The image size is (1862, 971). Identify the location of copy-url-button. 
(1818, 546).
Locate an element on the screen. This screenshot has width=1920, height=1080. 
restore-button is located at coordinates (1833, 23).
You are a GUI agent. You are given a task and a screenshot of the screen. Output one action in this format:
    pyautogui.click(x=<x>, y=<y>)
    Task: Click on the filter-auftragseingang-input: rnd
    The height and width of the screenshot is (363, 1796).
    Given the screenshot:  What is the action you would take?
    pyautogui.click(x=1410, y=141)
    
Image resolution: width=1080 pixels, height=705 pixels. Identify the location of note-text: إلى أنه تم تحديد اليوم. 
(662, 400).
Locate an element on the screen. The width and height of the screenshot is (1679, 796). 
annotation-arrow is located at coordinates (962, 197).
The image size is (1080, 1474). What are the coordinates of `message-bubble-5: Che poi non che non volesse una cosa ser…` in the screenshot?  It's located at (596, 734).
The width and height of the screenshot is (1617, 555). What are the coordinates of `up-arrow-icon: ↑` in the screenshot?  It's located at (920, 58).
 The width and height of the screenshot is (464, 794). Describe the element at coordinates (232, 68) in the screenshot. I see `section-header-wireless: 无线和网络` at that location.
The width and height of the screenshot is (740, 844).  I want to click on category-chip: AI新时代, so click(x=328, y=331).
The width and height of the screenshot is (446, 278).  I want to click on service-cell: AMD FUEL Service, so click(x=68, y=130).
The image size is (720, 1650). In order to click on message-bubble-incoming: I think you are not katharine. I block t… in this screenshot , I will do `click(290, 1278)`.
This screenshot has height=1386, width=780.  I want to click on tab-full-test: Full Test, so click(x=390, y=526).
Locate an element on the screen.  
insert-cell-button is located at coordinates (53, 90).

· · ·

**Exercise directions:** Repeat the stretch of the listing from the line containing "The image size is (1080, 1474)." through the line containing "The width and height of the screenshot is (464, 794).", copying each line exactly.

**Output below:**
The image size is (1080, 1474). What are the coordinates of `message-bubble-5: Che poi non che non volesse una cosa ser…` in the screenshot?  It's located at (596, 734).
The width and height of the screenshot is (1617, 555). What are the coordinates of `up-arrow-icon: ↑` in the screenshot?  It's located at (920, 58).
 The width and height of the screenshot is (464, 794). Describe the element at coordinates (232, 68) in the screenshot. I see `section-header-wireless: 无线和网络` at that location.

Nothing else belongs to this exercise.